Allerdings müsse man konsequent durchgreifen. „Durch die kurzfristige Inhaftierung bekommen die Jugendlichen einen ordentlichen Schreck und schnell zur Besinnung.”

Didaktiker Klett rät zu nachhaltigen Interventionen: „Präventionsprogramme absolvieren, eine Schulcharta einführen oder Verhaltensvorschriften, das ist das A&O, um langfristig zu weniger Gewalt zu kommen.” Diesen Ansatz vertritt auch Ulrich Rentsch, bei der Kreispolizei Unna mit seinem Kollegen Volker Timmerhoff Trainer für Gewaltdeeskalation. „Wir bilden die Lehrer fort, sie sind Multiplikatoren”, sagt er. Ihnen fehle oft das Rüstzeug für den Umgang mit Verhaltensauffälligkeiten. „Lehrer haben es aber auch nicht leicht”, meint Rentsch, „die Unruhe in den Klassen und die Aufmerksamkeit für Erziehungsfragen wird immer größer.” Wichtig sei: Anti-Bullying-Projekte dürfen nicht per Dekret verordnet werden. „Sie müssen auch vorgelebt werden.”

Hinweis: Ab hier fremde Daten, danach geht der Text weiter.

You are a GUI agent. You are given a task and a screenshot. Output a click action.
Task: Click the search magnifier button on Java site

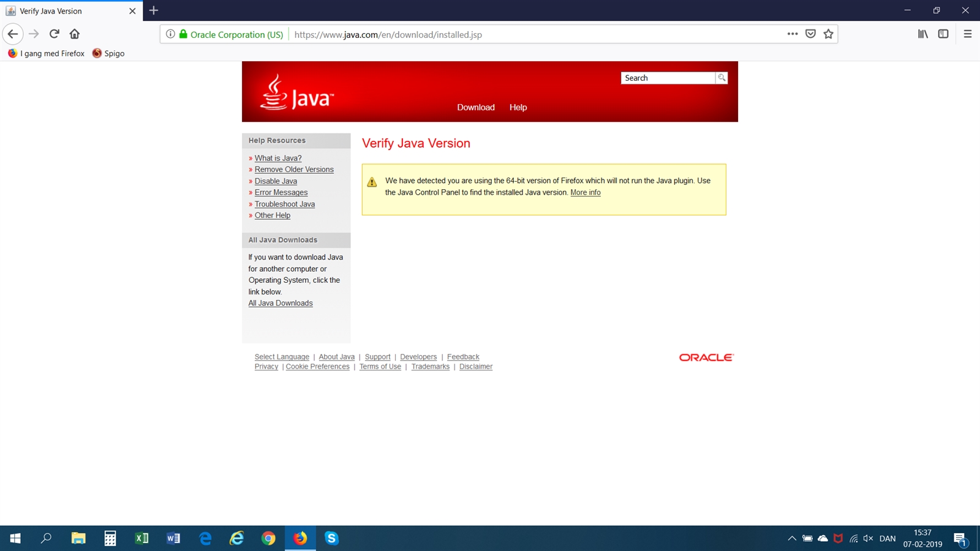click(722, 78)
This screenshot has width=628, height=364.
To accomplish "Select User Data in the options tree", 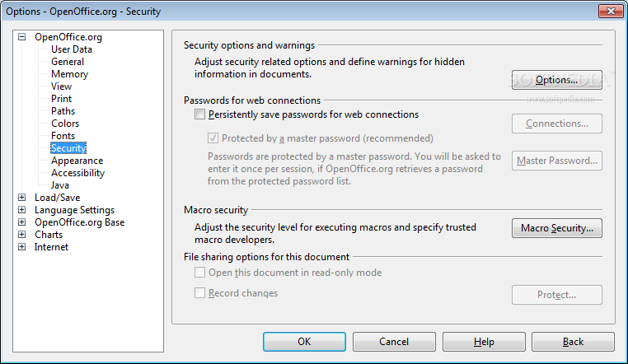I will coord(72,49).
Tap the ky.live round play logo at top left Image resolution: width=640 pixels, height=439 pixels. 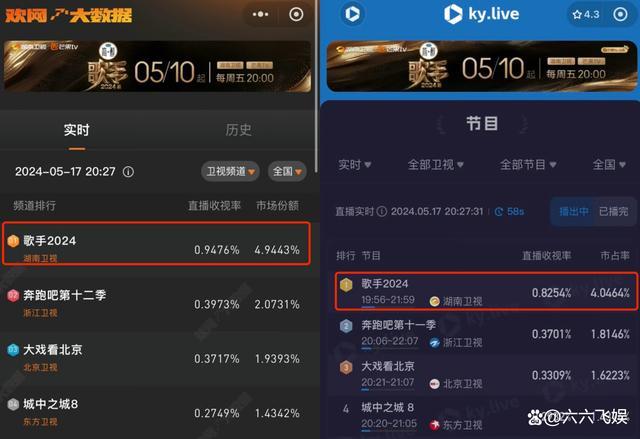click(352, 14)
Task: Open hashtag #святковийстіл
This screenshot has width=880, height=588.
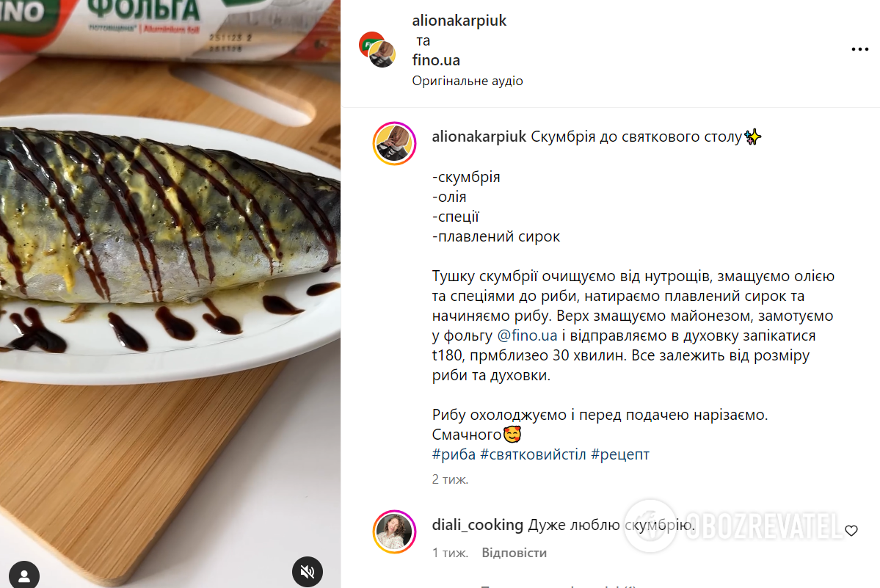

An der Willy-Brandt-Gesamtschule in Bergkamen greifen die Pädagogen schon bei Kleinigkeiten ein. „Wer auf dem Schulhof raucht oder Mitschüler belästigt, den sprechen wir an”, sagt Manfred Jaeger. Bei gravierenden Fällen kümmern sich zwei Sozialpädagogen um Opfer und Täter. „Der Täter soll merken: Ich komme nicht mit meiner Haltung durch.” Auch die Eltern werden einbezogen, mit ihnen werden Erziehungsverträge abgeschlossen.

„Schule bedeutet nicht nur Unterricht. Man muss erziehen können und Vorbild sein”, sagt Jaeger. Der Schulleiter weiß aber auch: „Man muss immer am Ball bleiben.”